Honey bee plants for acid soils

Devil's bit scabious

Below is a list of honey bee plants that do well on acid soils.

Trees and shrubs

Norway maple

Norway maple

Acers   All acers produce pollen but some won’t produce nectar in the UK.  Flowering time is generally April to May.

Bilberry or whortleberry Vaccinum myrtillus.  Produces nectar and pollen in April, May and June.  Related to the American blueberry, these aren’t cultivated but can be used to make preserves.  They are too acidic to eat raw!

Cherry laurel Prunus laurocerasus  Good nectar and pollen through spring with the bonus that the undersides of young leaves have nectar even when it is not in flower. Handy when nectar is scarce.  Not everyone’s favourite look though.
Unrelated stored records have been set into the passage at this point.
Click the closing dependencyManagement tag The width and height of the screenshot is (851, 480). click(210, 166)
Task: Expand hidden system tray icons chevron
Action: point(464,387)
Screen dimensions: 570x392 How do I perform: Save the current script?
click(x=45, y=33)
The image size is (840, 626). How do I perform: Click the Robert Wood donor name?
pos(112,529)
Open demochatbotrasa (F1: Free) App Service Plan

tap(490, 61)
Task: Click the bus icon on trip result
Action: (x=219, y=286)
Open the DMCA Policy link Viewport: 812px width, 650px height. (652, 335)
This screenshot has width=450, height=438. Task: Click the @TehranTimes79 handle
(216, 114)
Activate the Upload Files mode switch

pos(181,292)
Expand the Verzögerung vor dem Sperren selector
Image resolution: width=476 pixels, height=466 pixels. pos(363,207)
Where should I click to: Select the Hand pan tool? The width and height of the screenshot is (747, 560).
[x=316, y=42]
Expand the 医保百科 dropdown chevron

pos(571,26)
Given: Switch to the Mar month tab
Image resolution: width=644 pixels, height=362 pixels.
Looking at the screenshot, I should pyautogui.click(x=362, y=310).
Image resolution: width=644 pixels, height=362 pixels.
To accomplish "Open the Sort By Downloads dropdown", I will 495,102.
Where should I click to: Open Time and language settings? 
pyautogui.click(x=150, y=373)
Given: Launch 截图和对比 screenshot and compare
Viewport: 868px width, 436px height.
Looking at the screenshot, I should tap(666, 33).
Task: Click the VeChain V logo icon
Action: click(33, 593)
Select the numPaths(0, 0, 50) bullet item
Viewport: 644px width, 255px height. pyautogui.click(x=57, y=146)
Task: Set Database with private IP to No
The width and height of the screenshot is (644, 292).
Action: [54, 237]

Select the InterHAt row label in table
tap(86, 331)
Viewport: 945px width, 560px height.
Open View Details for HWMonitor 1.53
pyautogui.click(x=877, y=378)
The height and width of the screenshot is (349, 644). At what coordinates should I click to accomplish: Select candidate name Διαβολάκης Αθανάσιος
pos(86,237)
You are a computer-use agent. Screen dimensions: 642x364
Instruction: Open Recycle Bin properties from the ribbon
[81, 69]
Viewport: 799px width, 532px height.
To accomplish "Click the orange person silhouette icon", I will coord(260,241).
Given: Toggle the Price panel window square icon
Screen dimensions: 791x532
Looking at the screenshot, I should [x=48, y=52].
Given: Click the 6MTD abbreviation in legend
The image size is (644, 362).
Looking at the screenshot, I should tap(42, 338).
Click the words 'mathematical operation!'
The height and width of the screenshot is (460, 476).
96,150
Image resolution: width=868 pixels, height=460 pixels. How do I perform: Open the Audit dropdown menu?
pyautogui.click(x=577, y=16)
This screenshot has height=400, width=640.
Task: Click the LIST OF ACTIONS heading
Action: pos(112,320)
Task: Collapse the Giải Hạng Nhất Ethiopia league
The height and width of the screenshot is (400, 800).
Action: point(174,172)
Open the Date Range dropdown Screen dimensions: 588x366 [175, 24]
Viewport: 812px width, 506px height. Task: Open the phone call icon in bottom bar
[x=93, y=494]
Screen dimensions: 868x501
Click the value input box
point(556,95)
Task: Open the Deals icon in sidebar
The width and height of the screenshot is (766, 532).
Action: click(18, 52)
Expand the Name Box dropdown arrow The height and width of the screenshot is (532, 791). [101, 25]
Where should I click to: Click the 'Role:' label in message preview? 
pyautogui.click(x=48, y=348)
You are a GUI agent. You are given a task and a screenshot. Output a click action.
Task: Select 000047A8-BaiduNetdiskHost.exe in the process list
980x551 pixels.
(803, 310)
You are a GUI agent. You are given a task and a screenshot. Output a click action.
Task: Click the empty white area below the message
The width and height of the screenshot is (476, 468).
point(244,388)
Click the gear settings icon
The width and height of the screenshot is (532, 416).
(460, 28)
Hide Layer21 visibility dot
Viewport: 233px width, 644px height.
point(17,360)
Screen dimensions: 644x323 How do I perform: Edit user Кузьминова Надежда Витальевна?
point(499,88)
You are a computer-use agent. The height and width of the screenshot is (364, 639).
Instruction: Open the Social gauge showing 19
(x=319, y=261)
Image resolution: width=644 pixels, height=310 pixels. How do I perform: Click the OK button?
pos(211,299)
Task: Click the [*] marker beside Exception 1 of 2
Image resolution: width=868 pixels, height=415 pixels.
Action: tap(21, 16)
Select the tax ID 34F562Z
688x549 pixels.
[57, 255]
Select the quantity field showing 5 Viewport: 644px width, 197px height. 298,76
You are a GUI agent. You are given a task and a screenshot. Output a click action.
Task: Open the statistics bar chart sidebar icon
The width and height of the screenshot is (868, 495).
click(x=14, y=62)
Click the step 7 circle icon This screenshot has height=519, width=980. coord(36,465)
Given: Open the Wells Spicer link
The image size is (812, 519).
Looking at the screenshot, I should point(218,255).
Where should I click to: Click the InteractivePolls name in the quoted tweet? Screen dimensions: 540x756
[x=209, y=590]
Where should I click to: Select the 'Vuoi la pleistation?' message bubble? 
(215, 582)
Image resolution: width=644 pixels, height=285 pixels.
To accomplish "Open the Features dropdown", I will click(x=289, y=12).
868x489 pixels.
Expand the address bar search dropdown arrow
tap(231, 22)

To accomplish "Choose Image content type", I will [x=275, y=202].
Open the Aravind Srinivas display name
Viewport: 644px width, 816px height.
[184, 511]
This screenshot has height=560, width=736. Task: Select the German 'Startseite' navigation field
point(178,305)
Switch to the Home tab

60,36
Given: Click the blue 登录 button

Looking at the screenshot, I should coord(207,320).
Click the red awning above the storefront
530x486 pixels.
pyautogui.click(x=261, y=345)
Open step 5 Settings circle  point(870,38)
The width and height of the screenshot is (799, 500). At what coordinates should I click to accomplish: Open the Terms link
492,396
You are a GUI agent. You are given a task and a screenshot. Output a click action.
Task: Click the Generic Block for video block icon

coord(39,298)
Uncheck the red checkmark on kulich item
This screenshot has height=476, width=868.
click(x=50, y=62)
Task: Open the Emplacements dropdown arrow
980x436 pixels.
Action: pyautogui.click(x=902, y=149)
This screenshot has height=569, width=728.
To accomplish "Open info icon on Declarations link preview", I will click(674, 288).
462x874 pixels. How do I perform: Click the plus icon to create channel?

Daphne Daphne odora, D. mezereum, D. bholua  Daphnes are often chosen for their intoxicating scent and as they flower in mid-winter are often grown near the house.  They can offer both nectar and pollen to honey bees when temperatures are clement enough for them to fly.

Gorse

Gorse

Gorse Ulex europaeus, U. minor.   From the legume (pea) family, gorse provides excellent pollen but not much if any nectar.  The main flowering period for common gorse (U. europaeus) is April but it you can see some flower at any time of year!

Heather

Heather

Heather and heaths   The other stalwart (with gorse) honey bee plant  is heather.  Calluna vulgaris, the traditional heather honey, and flowers between July and November.  Erica carnea is the ‘winter heath’.  By selecting differnet cultivars the flowering period can be extended from December to April.  This species can survive in alkaline conditions but is happiest in a more acidic environment.  Erica cinerea (bell heather), E. tetralix (cross-leaved heath) and E. vagans (Cornish heath) flower between June and November.  All are excellent honey bee plants it’s just a question of overcoming their seventies image.  Check out this contemporary design with them.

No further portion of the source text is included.